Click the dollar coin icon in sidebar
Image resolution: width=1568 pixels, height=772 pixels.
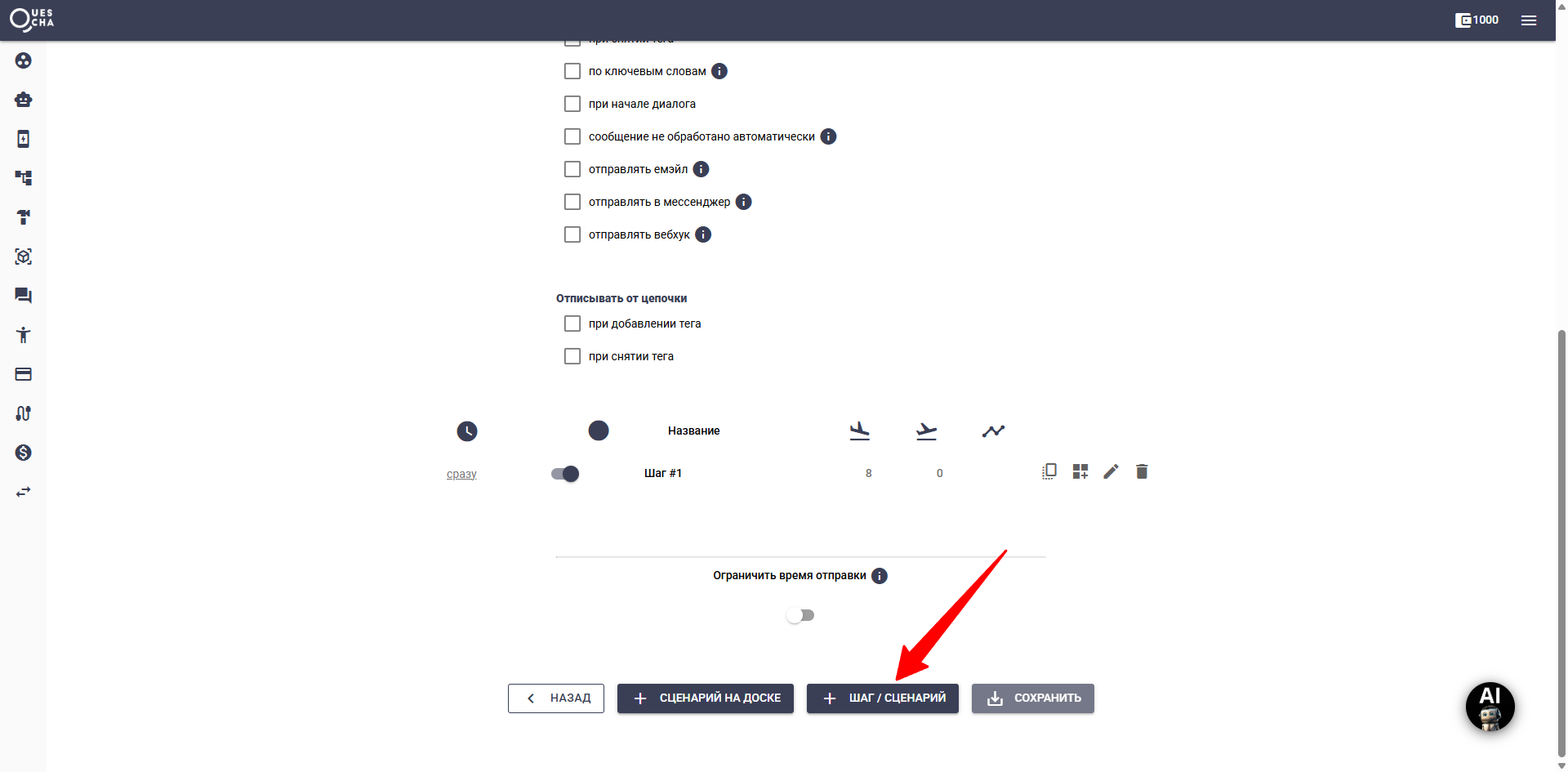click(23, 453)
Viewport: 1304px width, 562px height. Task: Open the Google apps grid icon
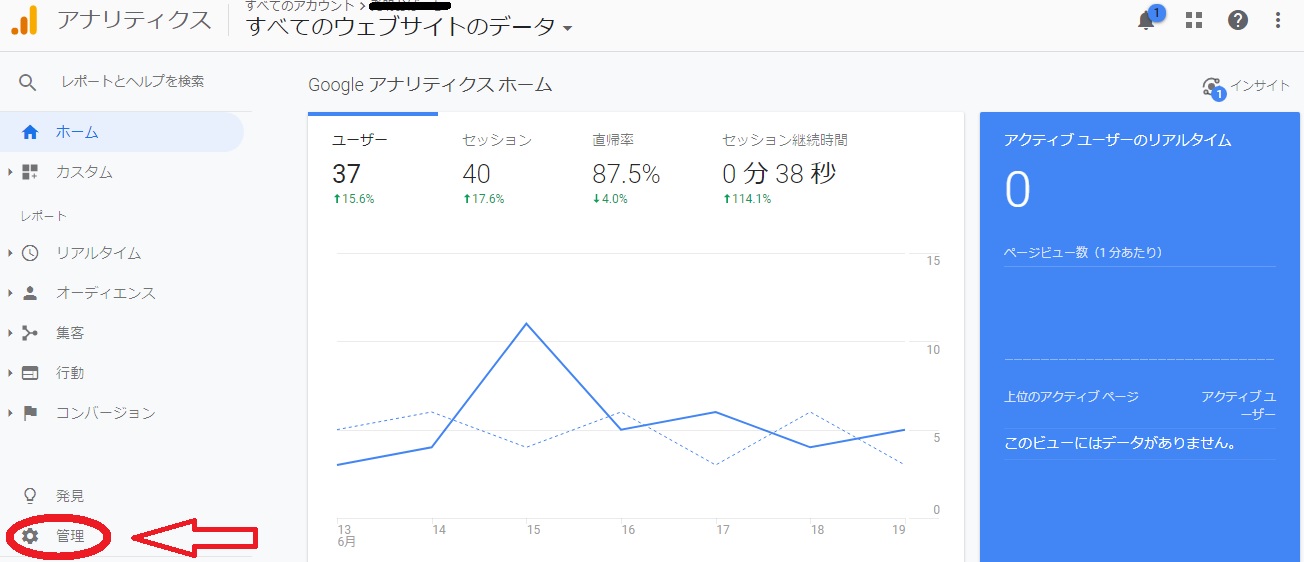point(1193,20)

====

Copy out exactly the lines between the line containing "Viewport: 1304px width, 562px" and the end of the entries, including both, and leave the pictures behind.

Exercise output
Viewport: 1304px width, 562px height. Task: Open the Google apps grid icon
point(1193,20)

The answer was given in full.